Méndez de Andés joked that she herself was not very good at organizing events, so she had stuck to analysis. Their research generates both substantial books, 400 pages long, and short, accessible pamphlet-length works available free as PDFs. The Manifesto strikes the signature note for OM projects in its denunciation of

the destruction of the elementary bases, which make possible common life (la vida en común) in a city like Madrid.

Written at the height of the boom, the Manifesto was able to visualize the transformation of Madrid into a global city at the expense of the creation of a marginalized class of people living precariously, the undermining of social provisions for health, environment and education and (as we all now know) spectacular debt.

Banner from Traficantes website

The related open-source copyleft publishing venture, Traficantes de Sueños does not define itself as a publisher:

It is, however, a project, in the sense of ‘commitment’, which aims to map the constituent lines of other forms of life.

Central to this venture is “freedom of access to knowledge.” All publications are available either as downloads or as books. Some people buy all the books as a means of supporting the project, regardless of whether they intend to read them. Publications are generated rapidly so that they can contribute to the ongoing discussion and debate within the social movements, rather than reflect on them later (I was recently asked by contrast to contribute to a collection on OWS, bearing in mind, as the call put it, that Zuccotti Park will be ancient history by the time of publication).

In La crisis que viene (The Coming Crisis) [March, 2011] OM see the the financial crisis as a prelude to the unrelenting privatization of the commons across Europe. For OM, there is:

a constant underlying all measures: interest and financial benefits go first. Although this will cost the immediate and future welfare of entire populations. Although this will involve the dismantling of pension systems and the decline of social rights acquired over decades. Although such policies will cause the whole economy to slide, limping along the path of stagnation. The next decade offers us no more than a new round of privatization of services and social guarantees, a greater decline in wages, and a social crisis which is still known only in its embryonic stage.

By October 2011, this pessimism was offset by the possibilities of the new social movements across Europe. Crisis and Revolution in Europe argues that, to quote the poet Holderlin,

“there grows what also saves.” The antidote has been accompanied by citizens’ movements now extend across most of the continent. This is the 15M, the movement of Greek squares, the French strikers and the indignados in a growing number of countries. It is in this work in progress of political reinvention, where you can find a social outlet to the crisis, in addition to rescuing that which really matters: democracy and European society.

Their analysis is now being translated into Portuguese, English, Greek and Italian in order to create a transEuropean dialogue about the crisis and build towards transEuropean social movements, perhaps even strikes.

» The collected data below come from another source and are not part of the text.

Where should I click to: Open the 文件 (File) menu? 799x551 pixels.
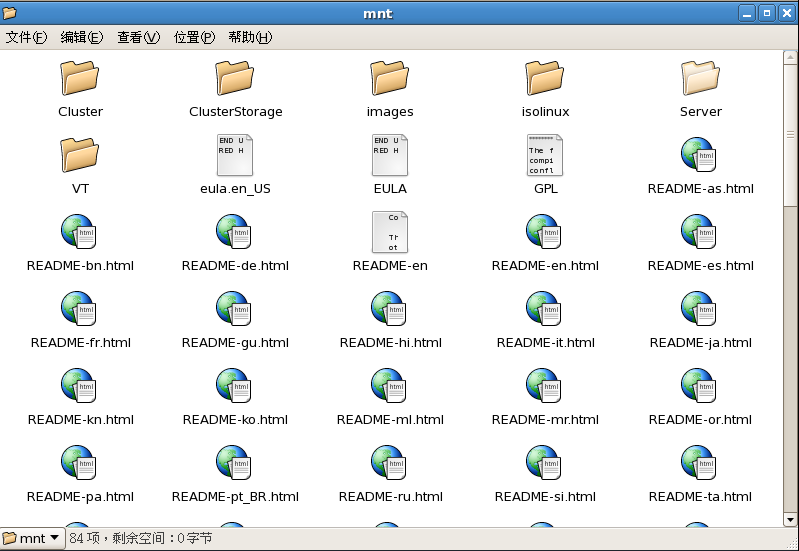click(x=27, y=37)
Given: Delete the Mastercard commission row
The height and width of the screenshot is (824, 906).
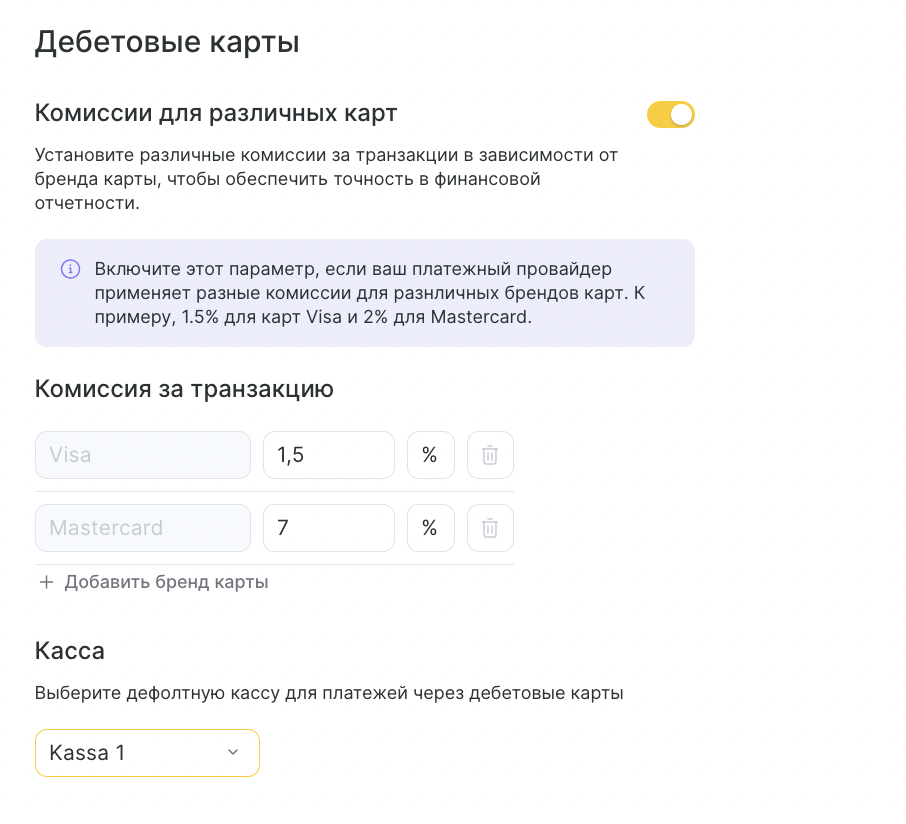Looking at the screenshot, I should point(490,528).
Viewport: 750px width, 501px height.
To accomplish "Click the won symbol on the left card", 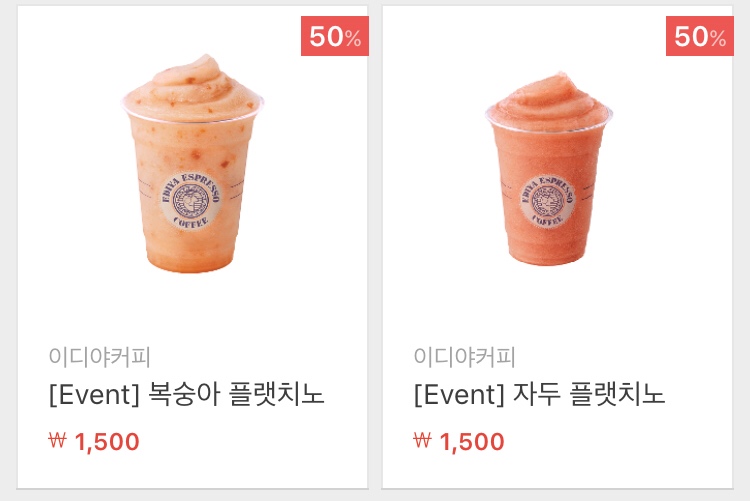I will tap(57, 440).
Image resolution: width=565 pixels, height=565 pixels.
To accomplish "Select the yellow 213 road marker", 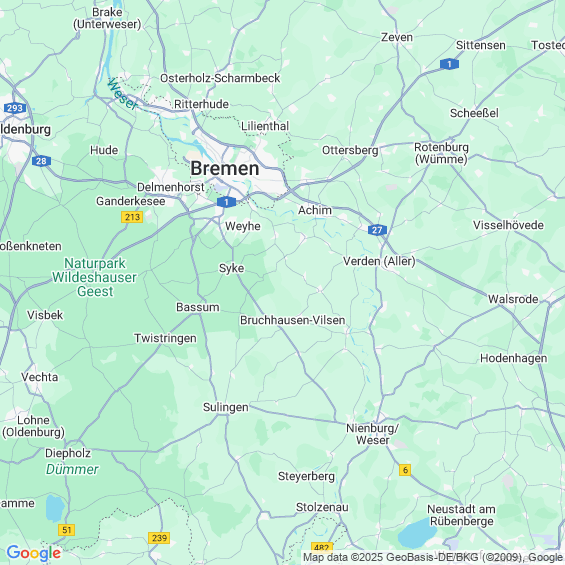I will tap(132, 217).
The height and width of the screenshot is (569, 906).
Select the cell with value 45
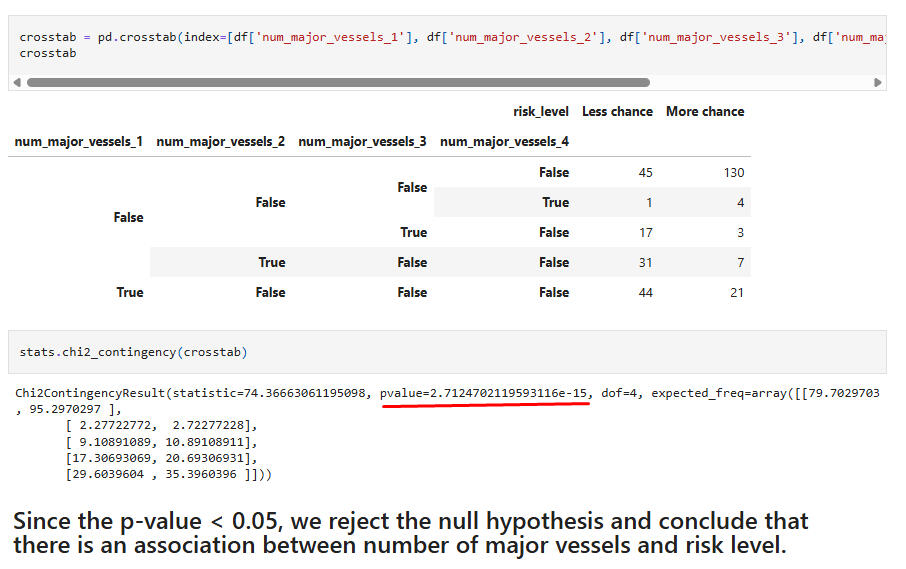point(645,172)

No-one yesterday asked the quintessential Anglo question about funding. I took it that there the project was sustained by a mix of commitment, donation and the blanket subscriptions.

While there are many nascent publishing ventures using online and low-cost publishing in the Anglophone world, I don’t think we have anything to quite match this: though I would love to be corrected! Too many of the new digital publishing ventures spend so much time accommodating the demands of tenure, the one per cent of academia, that the online virtues of speed and accessibility get lost. Too much of the Occupy research is about the vicissitudes of Occupy and not the collective issues that brought us into the movement.

That said, where the Spanish have led the way before, we have also followed from the “Take the Square” movement to Occupy Wall Street. Of those who are still reading at this point, I bet many of us are intellectuals of one sort or another. How about it? A collective militant/activist research project(s)?